Nelson Sossa

Personal information
- Full name: Nelson Sossa Chávez
- Date of birth: March 14, 1986 (age 39)
- Place of birth: La Paz, Bolivia
- Height: 1.72 m (5 ft 7+1⁄2 in)
- Position: Striker

Team information
- Current team: San José

Senior career*
- Years: Team / Apps / (Gls)
- 2004–2008: Wilstermann / 121 / (34)
- 2009–2010: Aurora / 27 / (12)
- 2010–2011: Wilstermann / 12 / (5)
- 2011– 2012: Real Potosí / 12 / (5)
- 2012– 2013: Nacional Potosí / 11 / (3)
- 2014–: San José / 25 / (6)

International career^{‡}
- 2006–: Bolivia / 5 / (1)

= Nelson Sossa =

Bolivian footballer (born 1986)

Nelson Sossa Chávez (born March 14, 1986, in La Paz) is a Bolivian football striker who currently plays in the Liga de Fútbol Profesional Boliviano for Real Potosí.
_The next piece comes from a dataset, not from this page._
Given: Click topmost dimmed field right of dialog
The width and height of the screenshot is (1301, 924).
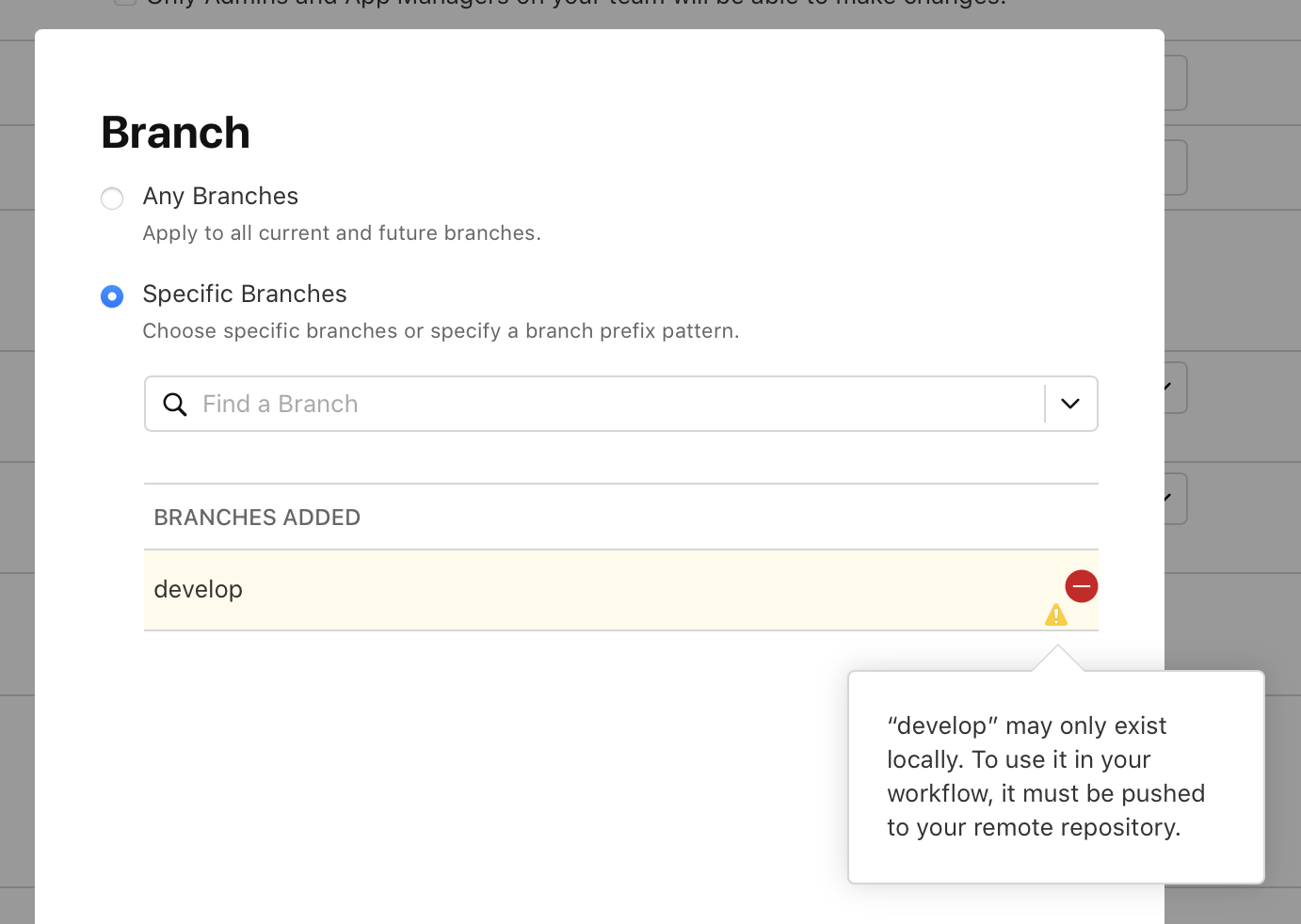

Sossa began playing professional football in 2004 when club Jorge Wilstermann promoted him from its youth sector. After five successful years playing for the aviadores he was transferred to fierce rival Aurora, which was in need of talented players to face the 2009 edition of Copa Libertadores.

==Bolivia national team==
Sossa has capped for the Bolivia national team in three games with one goal scored. He was also a member of the Bolivian squad during Copa America 2007.